Conforme se lê acima, observa-se que esses dez mandamentos do teuto-brasileiro

procuravam revigorar a conduta étnica que os membros de origem alemã deveriam adotar, e também realizam um discurso enfatizando que o teuto-brasileiro deveria valorizar a sua origem, preservando a sua língua através da oralidade, da escrita e da leitura. Assim se reforçaria a coesão do seu grupo e de suas particularidades culturais. Quanto às estações de rádios da região onde viviam os teuto-brasileiros, a prática não foi diferente, pois essas noticiavam informações sobre a Alemanha e tinham sua programação cultural vinculada às tradições alemãs locais. Contudo, assim como os jornais, estas estações de rádio também foram suspensas.
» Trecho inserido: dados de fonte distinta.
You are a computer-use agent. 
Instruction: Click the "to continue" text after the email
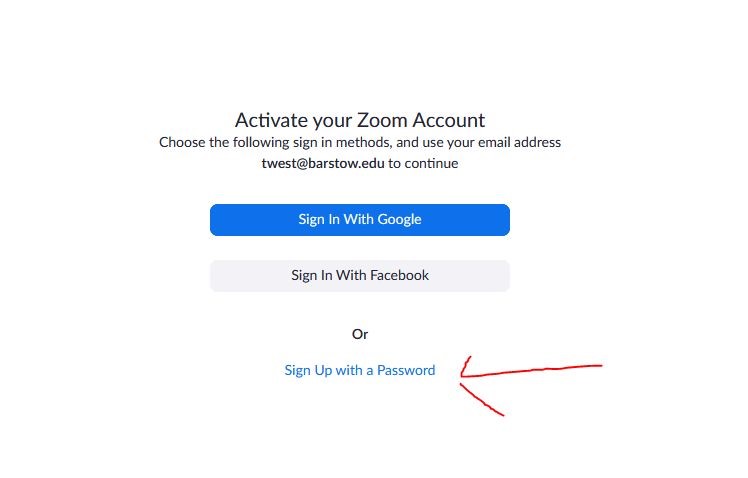(x=423, y=163)
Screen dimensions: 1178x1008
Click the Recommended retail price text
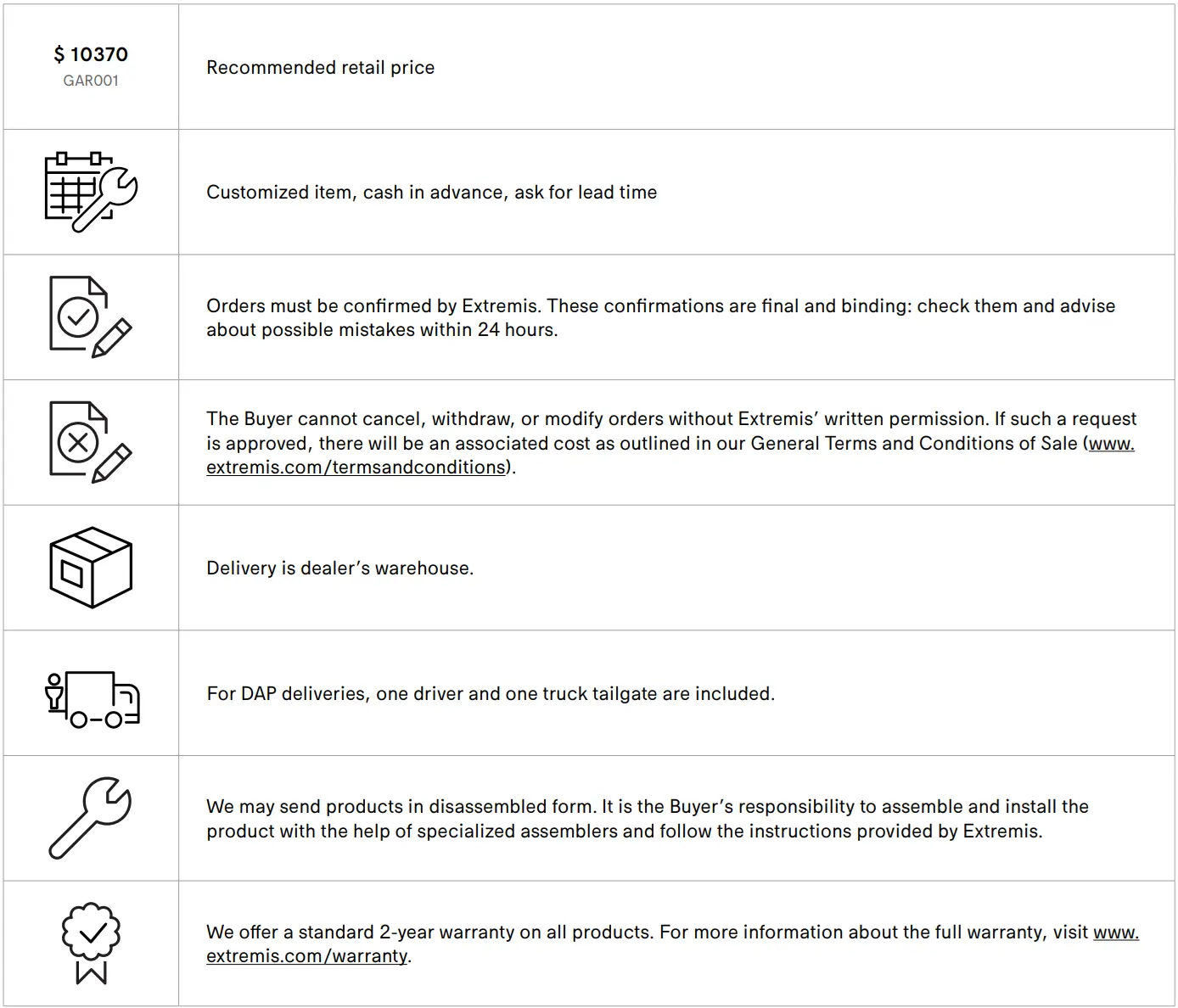tap(320, 68)
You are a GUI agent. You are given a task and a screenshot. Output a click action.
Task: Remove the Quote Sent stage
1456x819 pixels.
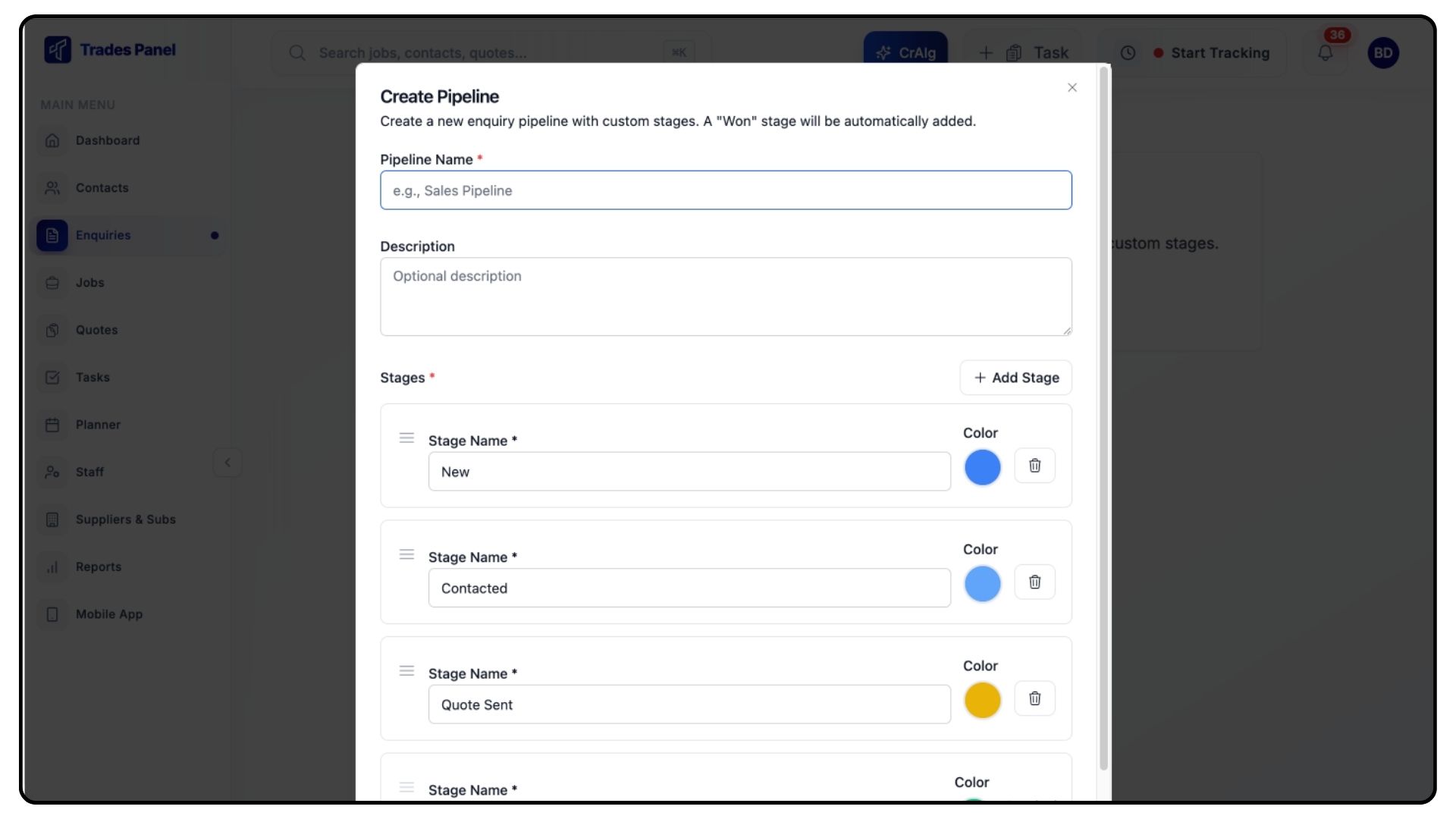click(1034, 698)
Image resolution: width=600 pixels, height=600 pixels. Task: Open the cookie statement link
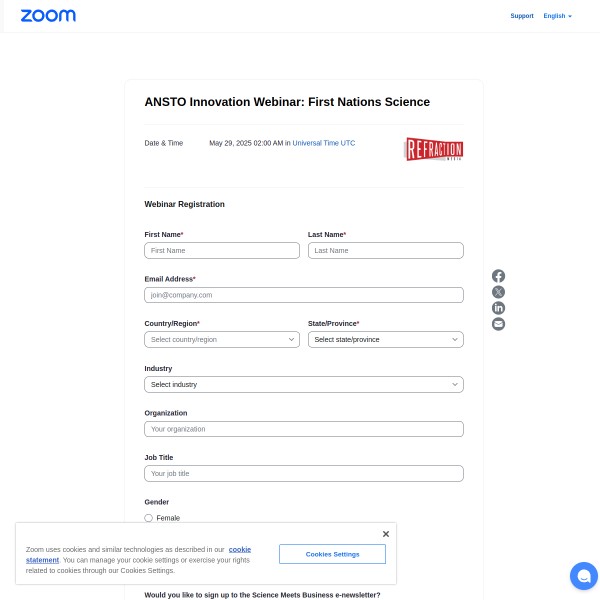[239, 549]
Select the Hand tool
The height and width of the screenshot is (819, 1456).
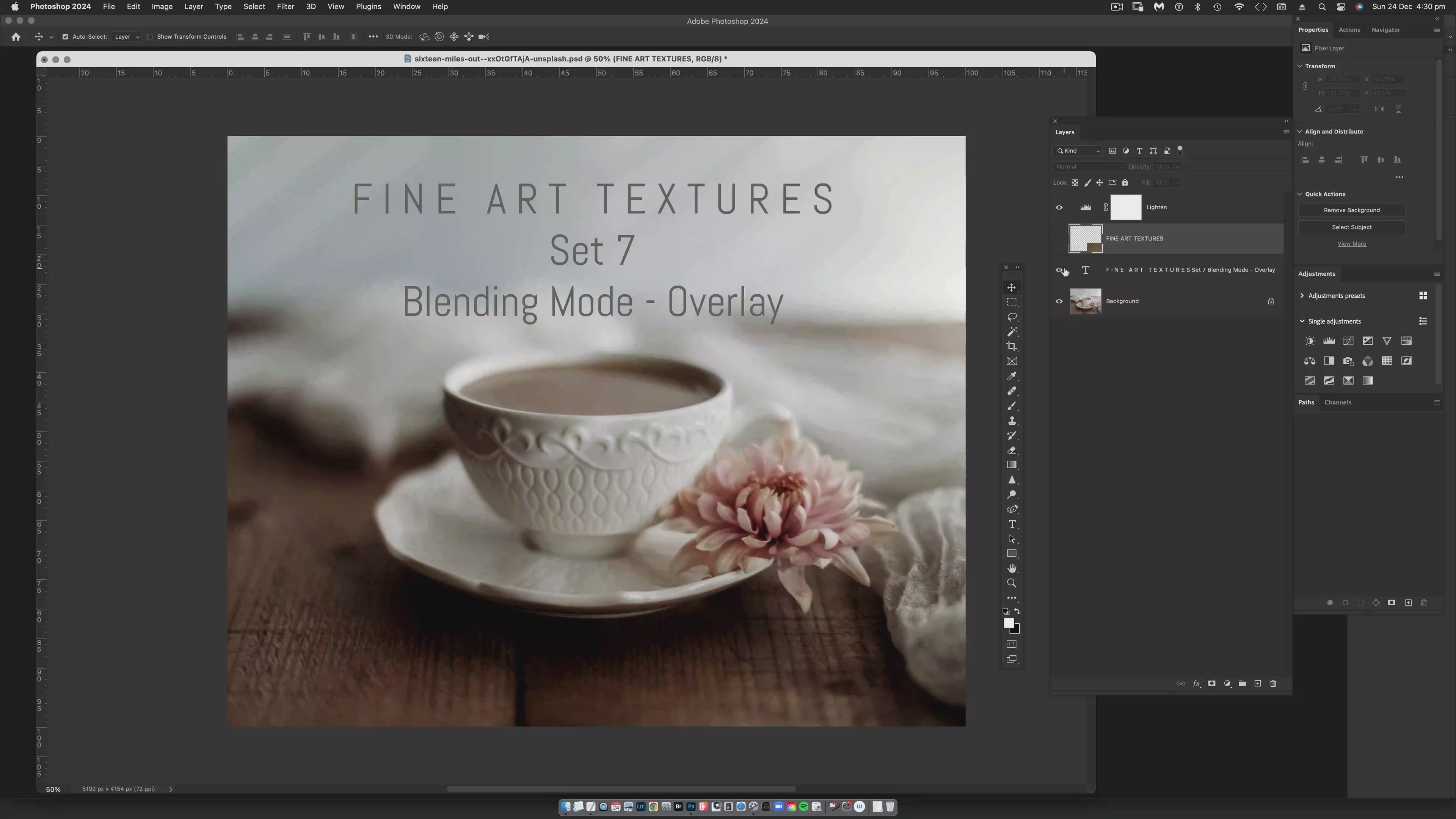[1011, 569]
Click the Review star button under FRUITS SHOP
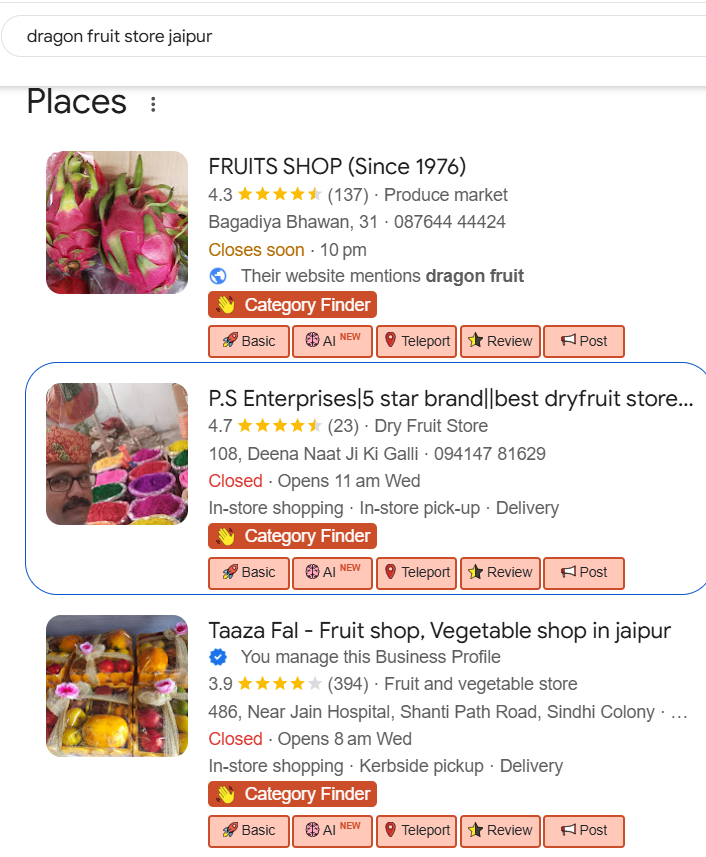The image size is (706, 857). click(x=500, y=341)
Em substituição a essas foram

inseridos canais que transmitiam notícias nacionais e governamentais, e todas as notícias tinham que ser transmitidas na língua portuguesa.

Manoel Coelho, inspetor da nacionalização em Joinville, relata a Monteiro (1979) que os pedidos de licença realizados pela imprensa e pelo rádio geralmente não eram concedidos, já que as atividades propostas em forma de programa feriam diretamente os princípios da Nacionalização, seja porque fossem escritos em alemão, seja porque neles constavam músicas folclóricas e marchas militares germânicas, o que representava manifestações de valorização da nacionalidade alemã e exortação ao nazismo.

Desta forma, a proibição de estações de rádio alemãs promoveu uma fratura na cultura e na identidade dos teuto-brasileiros com sua nação de origem, ou seja, sofreram uma violência simbólica (BOURDIEU, 1989). Cabe salientar, ainda, que talvez a proibição de rádios tenha sido mais violenta que a dos jornais, já que neste último caso os leitores, com as modificações e fechamentos sofridos pelas Editoras, ficavam apenas privados do consumo de tais periódicos. Já a proibição dos rádios fez com que, em muitos casos, a polícia ou os inspetores da nacionalização invadissem residências para realizar a apreensão dos aparelhos.

Em entrevista realizada com as teuto-brasileiras Eleonora Kaestner (KAESTNER, 2005) e Martha Joenk (JOENK, 2005) pôde-se constatar tais ações coercitivas, uma vez que as entrevistadas relataram que era muito comum os inspetores, após rondarem próximos às janelas das casas e constatarem o acompanhamento de programas radiofônicos germânicos pelos moradores, invadirem a residência e retirarem à força o aparelho. Sendo assim, nota-se como o discurso do governo Vargas de assimilação das regiões mais afastadas, como as colônias alemãs rurais em Santa Catarina, era um processo de diluição das particularidades no interior da sociedade

nacional, e a base de sustentação desse processo conjugava uma ação militar, policial e medidas coercitivas.